### TASK TO CARRY OUT:
Reproduce exactly, from the data that follows, the line with "Task: Click the yellow on status text", the line with "The width and height of the screenshot is (1077, 680).", and every line that lies between them.

### INFORMATION:
↓

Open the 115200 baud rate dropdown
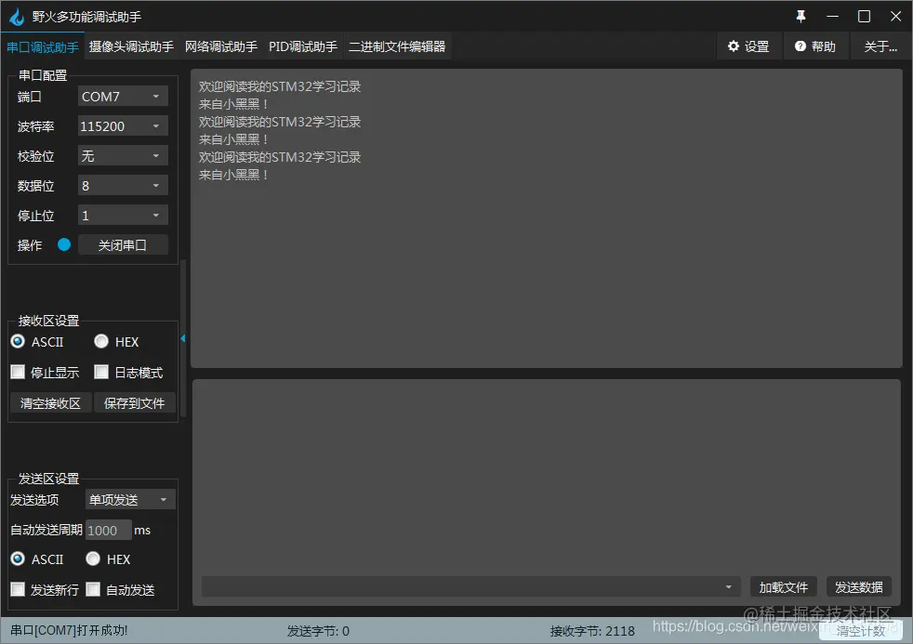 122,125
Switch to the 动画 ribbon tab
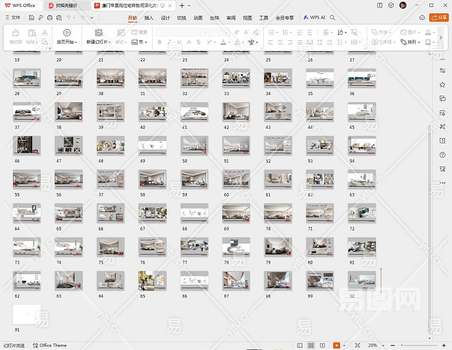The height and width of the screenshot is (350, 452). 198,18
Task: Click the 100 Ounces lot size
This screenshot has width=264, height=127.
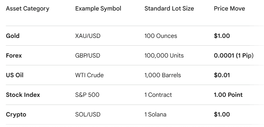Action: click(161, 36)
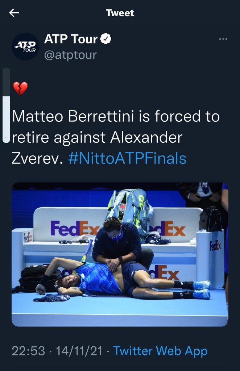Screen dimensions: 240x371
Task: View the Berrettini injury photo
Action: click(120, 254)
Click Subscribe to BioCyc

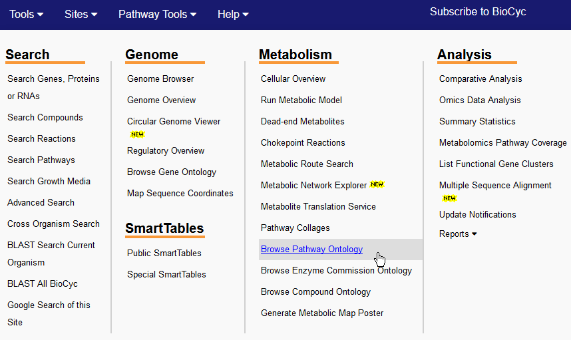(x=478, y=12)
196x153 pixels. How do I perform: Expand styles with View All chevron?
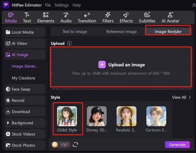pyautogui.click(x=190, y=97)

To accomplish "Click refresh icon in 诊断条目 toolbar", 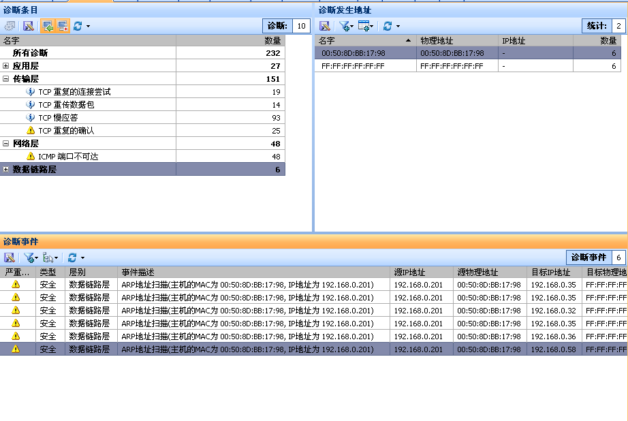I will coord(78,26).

↑
↓

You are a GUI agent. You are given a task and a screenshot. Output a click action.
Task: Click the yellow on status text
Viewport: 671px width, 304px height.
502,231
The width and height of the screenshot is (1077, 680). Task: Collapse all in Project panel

↑
↓

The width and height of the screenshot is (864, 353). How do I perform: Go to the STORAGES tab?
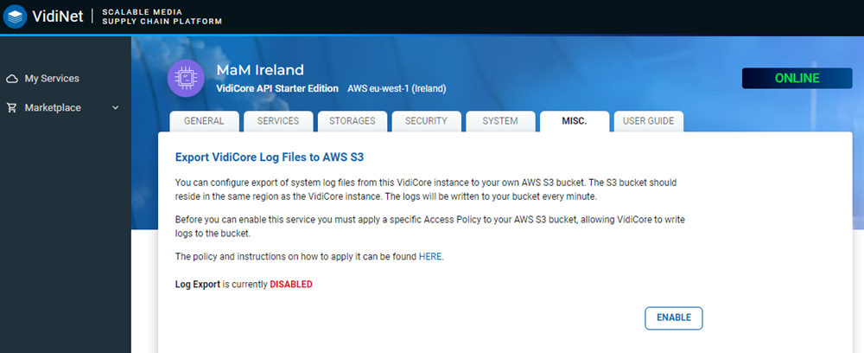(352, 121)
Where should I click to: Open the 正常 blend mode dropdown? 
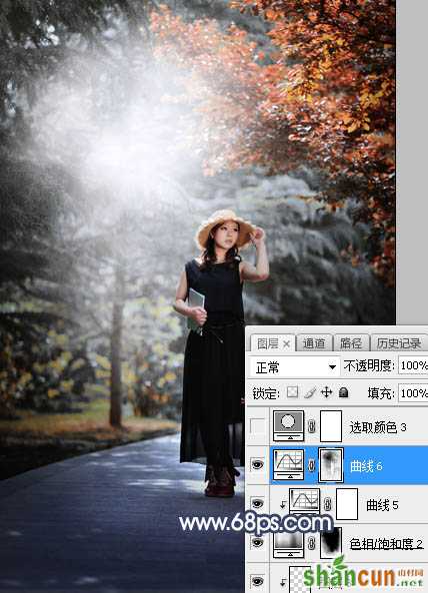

↑

### REPLY:
Task: Click the yellow on status text
Viewport: 671px width, 304px height.
502,231
The width and height of the screenshot is (1077, 680). Task: Collapse all in Project panel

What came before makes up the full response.